If such a workflow does not have detailed monitoring functionality,
finding the details to investigate an issue proves to be challenging.
This kind of workflow is, in essence, a black box system, since there is no information for an outside observer
about the internal state;
they are only able to see whether the workflow is running or has been completed.
In addition, the duration of these workflows can vary greatly from seconds to hours to days.
This is where an intelligent logging, visualization, and notification tool is needed.
A solution that provides both the big picture and the details will help investigate issues faster and
provide good service to third party publishers and customers.
When the people responsible have all the right information they are able to assess the severity of anomalies and prioritize their time.
This allows Microsoft to provide a good service.
\subsection{Research goals}
% Questions and elaboration
% Scope and main concepts of research
In this thesis I investigated methods for monitoring and visualizing the product submission workflows in the Microsoft Windows store.
These workflows are triggered based on real world events, often by developers submitting applications and games to the store.
I investigated ways of analyzing these workflows in real time and providing useful information to different users with different needs.
I carried out research and development at Microsoft to answer the following research questions:
\begin{enumerate}[label=RQ\arabic*]
\item How can a real-time event log from multiple sources and multiple concurrent workflows be dynamically transformed into a model that describes the process?
\item How can the model and past log data be used to predict future events and their times?
\item How can the predictions be used to detect anomalies in new events (or lack thereof)?
\end{enumerate}
For the first question (RQ1), the goal was to have an unsupervised monitoring system
that uses the current and past logs to automatically determine all the actors,
workflows, and steps related to the product submissions.
The store pipeline is constantly being developed further to be faster and to include more functionality.
The system should require as little maintenance as possible, instead retraining itself automatically and often to adapt to change.
In addition, the project should include as little hardcoded configuration as possible.
The second goal for the project was the capability to estimate future events within the system (RQ2).
Many stakeholders are interested in the pipeline completion times, so they can schedule their tasks accordingly.
Comparisons between the estimations and the realized event times should be used to notify people about any anomalies, faults, or delays in the pipeline that are relevant to them (RQ3).

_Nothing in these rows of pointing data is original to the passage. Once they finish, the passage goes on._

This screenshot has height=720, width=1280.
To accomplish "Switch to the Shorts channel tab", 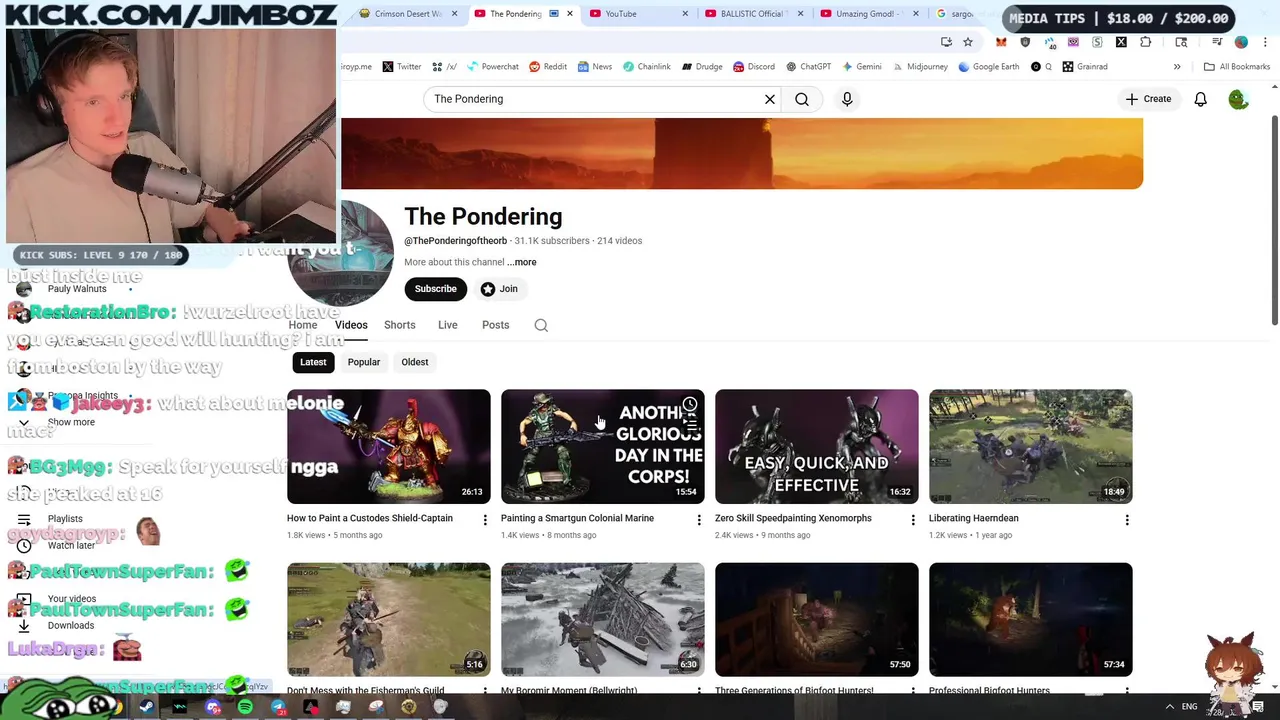I will tap(399, 325).
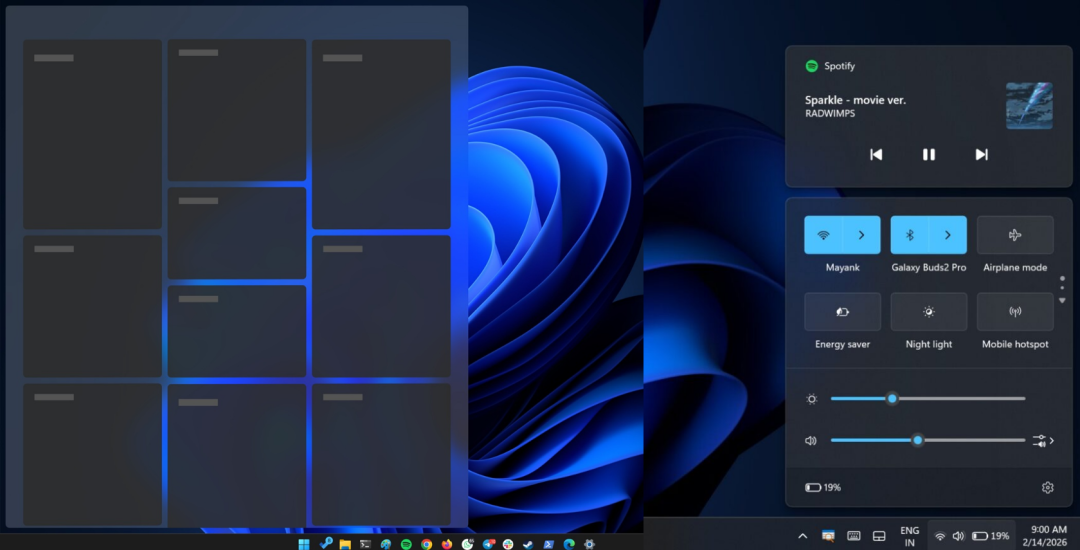Show hidden system tray icons

click(x=802, y=536)
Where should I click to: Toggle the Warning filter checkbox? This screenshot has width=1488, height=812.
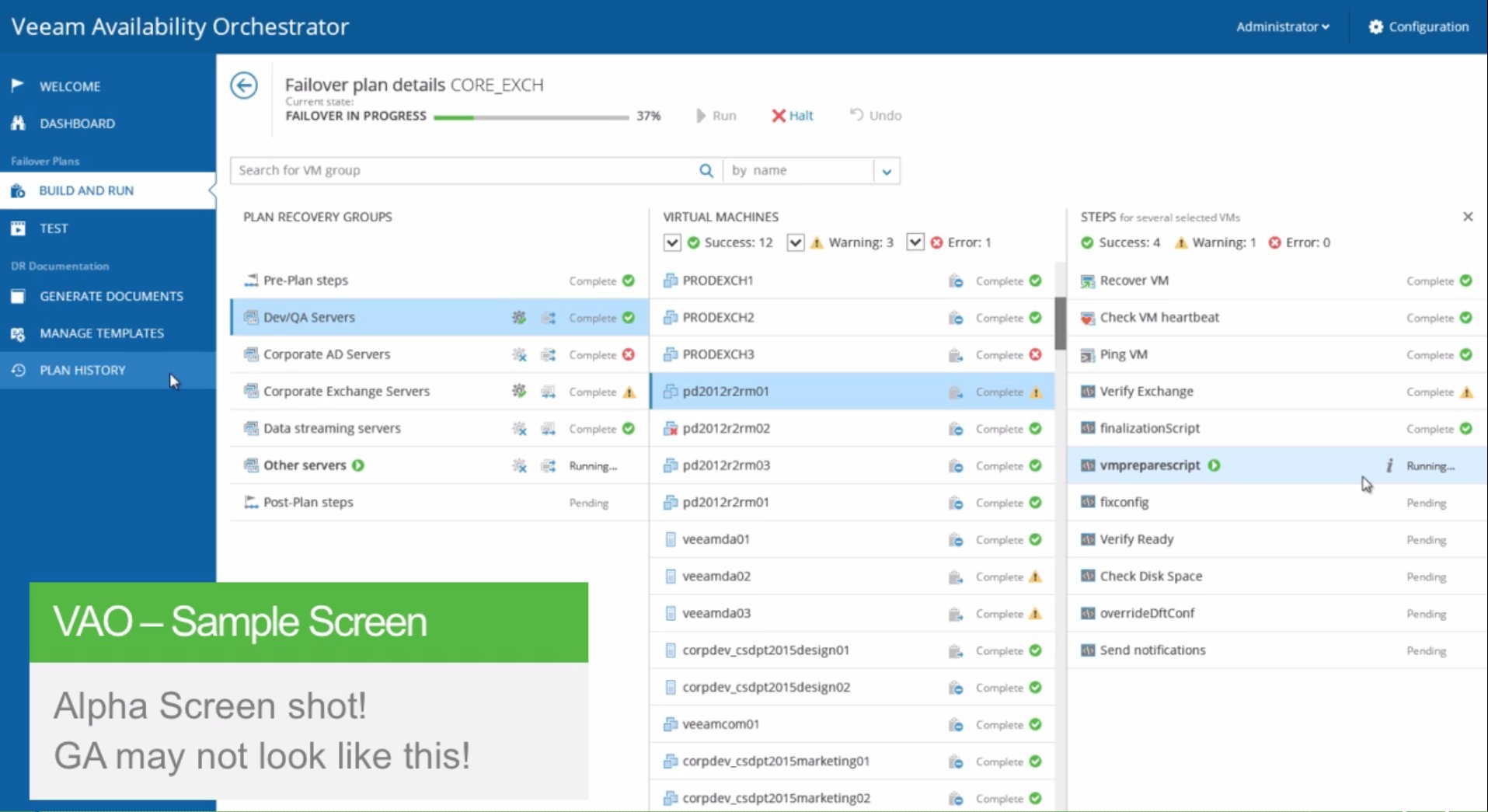[795, 242]
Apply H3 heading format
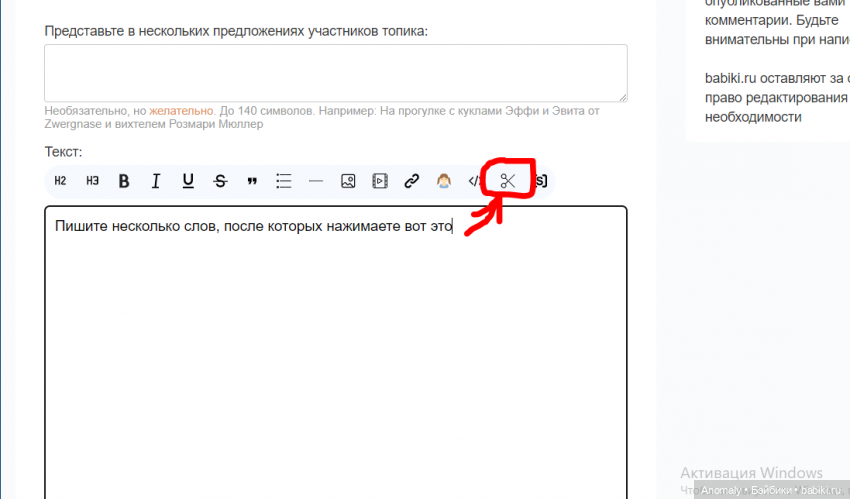850x499 pixels. pos(93,181)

A further goal for the project developed in this thesis was that it should not be tightly coupled to the
specific submission workflows in the store. The solution should not depend on the specific activities so
it requires less maintenance and can be reused in other systems.

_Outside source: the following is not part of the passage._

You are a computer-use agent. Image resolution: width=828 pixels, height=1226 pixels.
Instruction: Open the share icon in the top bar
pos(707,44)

\subsection{Structure of the Thesis}
% d. Structure of thesis
This thesis is divided into six sections. In the first section I have introduced the motivation for this research first by looking at the industry as a whole and then from Microsoft's standpoint.
I have also laid out the research questions I will answer in this thesis.
Section 2 describes the background knowledge required to understand the methods used in this thesis.
I introduce process mining and the theory behind it. I will also briefly introduce the concept of machine learning.
Section 3 describes the problem being solved in this thesis. I will introduce the context and the needed understanding about the store system relevant to this thesis.
I will also describe the requirements engineering work I did to find the requirements for the project.
In section 4, I describe the project starting point and its timeline.
I will describe all the materials and the data used for the project.
Section 5 outlines the methods used to solve the research questions.
In the section I describe how I applied the theory in the project.
I also describe the user interface created during the project.
In section 6, I describe the results of the whole thesis project and finally evaluate them in section 7.